WORK TO COMPLETE —
Each record should be output exactly, with every character kept.

Data items
== Segment start ==

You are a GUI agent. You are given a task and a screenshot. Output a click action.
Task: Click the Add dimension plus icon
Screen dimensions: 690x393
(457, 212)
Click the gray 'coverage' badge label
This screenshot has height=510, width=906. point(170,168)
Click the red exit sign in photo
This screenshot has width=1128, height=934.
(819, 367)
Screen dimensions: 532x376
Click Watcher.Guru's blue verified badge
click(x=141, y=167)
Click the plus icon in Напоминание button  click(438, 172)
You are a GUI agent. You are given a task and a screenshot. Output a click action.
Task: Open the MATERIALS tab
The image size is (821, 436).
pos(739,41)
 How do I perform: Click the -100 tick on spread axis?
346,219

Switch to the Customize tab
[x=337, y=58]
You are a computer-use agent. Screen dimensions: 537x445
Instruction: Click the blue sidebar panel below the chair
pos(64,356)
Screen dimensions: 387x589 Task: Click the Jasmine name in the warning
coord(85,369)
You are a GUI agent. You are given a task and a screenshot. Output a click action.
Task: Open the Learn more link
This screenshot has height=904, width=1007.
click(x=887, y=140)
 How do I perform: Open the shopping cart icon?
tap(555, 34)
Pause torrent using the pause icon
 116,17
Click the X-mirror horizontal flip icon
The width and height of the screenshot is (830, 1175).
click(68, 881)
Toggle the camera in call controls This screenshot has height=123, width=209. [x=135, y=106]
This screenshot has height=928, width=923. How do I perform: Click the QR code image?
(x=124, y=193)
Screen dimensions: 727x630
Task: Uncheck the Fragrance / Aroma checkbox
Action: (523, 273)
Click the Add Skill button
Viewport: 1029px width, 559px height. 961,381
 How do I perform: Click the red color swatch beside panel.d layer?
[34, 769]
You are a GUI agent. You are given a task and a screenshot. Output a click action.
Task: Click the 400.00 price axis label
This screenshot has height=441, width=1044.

== Segment end ==

OUTPUT FOR THIS TASK —
You are a GUI agent. You are given a task and a screenshot. Output a click action.
Task: Click the Add dimension plus icon
Screen dimensions: 690x393
(457, 212)
Click the gray 'coverage' badge label
This screenshot has height=510, width=906. point(170,168)
Click the red exit sign in photo
This screenshot has width=1128, height=934.
(819, 367)
Screen dimensions: 532x376
Click Watcher.Guru's blue verified badge
click(x=141, y=167)
Click the plus icon in Напоминание button  click(438, 172)
You are a GUI agent. You are given a task and a screenshot. Output a click action.
Task: Open the MATERIALS tab
The image size is (821, 436).
pos(739,41)
 How do I perform: Click the -100 tick on spread axis?
346,219

Switch to the Customize tab
[x=337, y=58]
You are a computer-use agent. Screen dimensions: 537x445
Instruction: Click the blue sidebar panel below the chair
pos(64,356)
Screen dimensions: 387x589 Task: Click the Jasmine name in the warning
coord(85,369)
You are a GUI agent. You are given a task and a screenshot. Output a click action.
Task: Open the Learn more link
This screenshot has height=904, width=1007.
click(x=887, y=140)
 How do I perform: Open the shopping cart icon?
tap(555, 34)
Pause torrent using the pause icon
 116,17
Click the X-mirror horizontal flip icon
The width and height of the screenshot is (830, 1175).
click(68, 881)
Toggle the camera in call controls This screenshot has height=123, width=209. [x=135, y=106]
This screenshot has height=928, width=923. How do I perform: Click the QR code image?
(x=124, y=193)
Screen dimensions: 727x630
Task: Uncheck the Fragrance / Aroma checkbox
Action: (523, 273)
Click the Add Skill button
Viewport: 1029px width, 559px height. 961,381
 How do I perform: Click the red color swatch beside panel.d layer?
[34, 769]
You are a GUI agent. You are given a task and a screenshot. Output a click action.
Task: Click the 400.00 price axis label
This screenshot has height=441, width=1044.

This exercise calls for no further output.